> **GIVEN PASSAGE**:
** START **
- Born: 1964 (age 61–62) Rochester, New York, U.S.
- Occupations: Editor; author;

= Philip Athans =

American editor and author

Philip Athans (born 1964 in Rochester, New York) is an American editor and author.

==Biography==
Philip Athans was born in 1964 in Rochester, New York, but was raised in Chicago. Athans grew up reading Marvel comics and Starlog magazines, and watching Star Trek. He graduated from film school in 1985 and started small circulation literary magazine called Alternative Fiction & Poetry.
** END **
> **DATASET SECTION**:
** START **
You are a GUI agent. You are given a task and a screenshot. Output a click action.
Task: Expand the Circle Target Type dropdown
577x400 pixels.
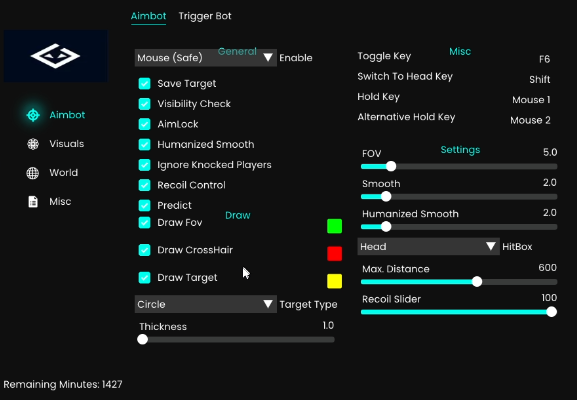(x=206, y=304)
** END **
> **REQUEST 1**: From the Philip Athans biography, list everything he is said to have grown up reading or watching.
> **REQUEST 2**: Please carry on the Philip Athans biography from the point where it ends.

> **EXERCISE ANSWER 1**:
- Marvel comics
- Starlog magazines
- Star Trek

> **EXERCISE ANSWER 2**:
Athans was taken on in the book publishing department of TSR in 1995 when J. Robert King resigned from his full-time position as editor, and Athans stayed on through the 1997 transition to Wizards of the Coast. Athans became Senior Managing Editor for Wizards of the Coast Book Publishing, where he spent most of his time as the Forgotten Realms novel line editor. There he edited dozens of anthologies (such as Realms of War in 2008) and novels, and continued to write his own, and helped launch the Greyhawk, Dark Matter, Star*Drive, and Dungeons & Dragons novel lines. He wrote a number of Forgotten Realms books such as Annihilation in 2004.

After leaving Wizards of the Coast in 2010, he formed Athans & Associates Creative Consulting, working with dozens of author and publisher clients including Pixar Animation Studios and Amazon/57 North.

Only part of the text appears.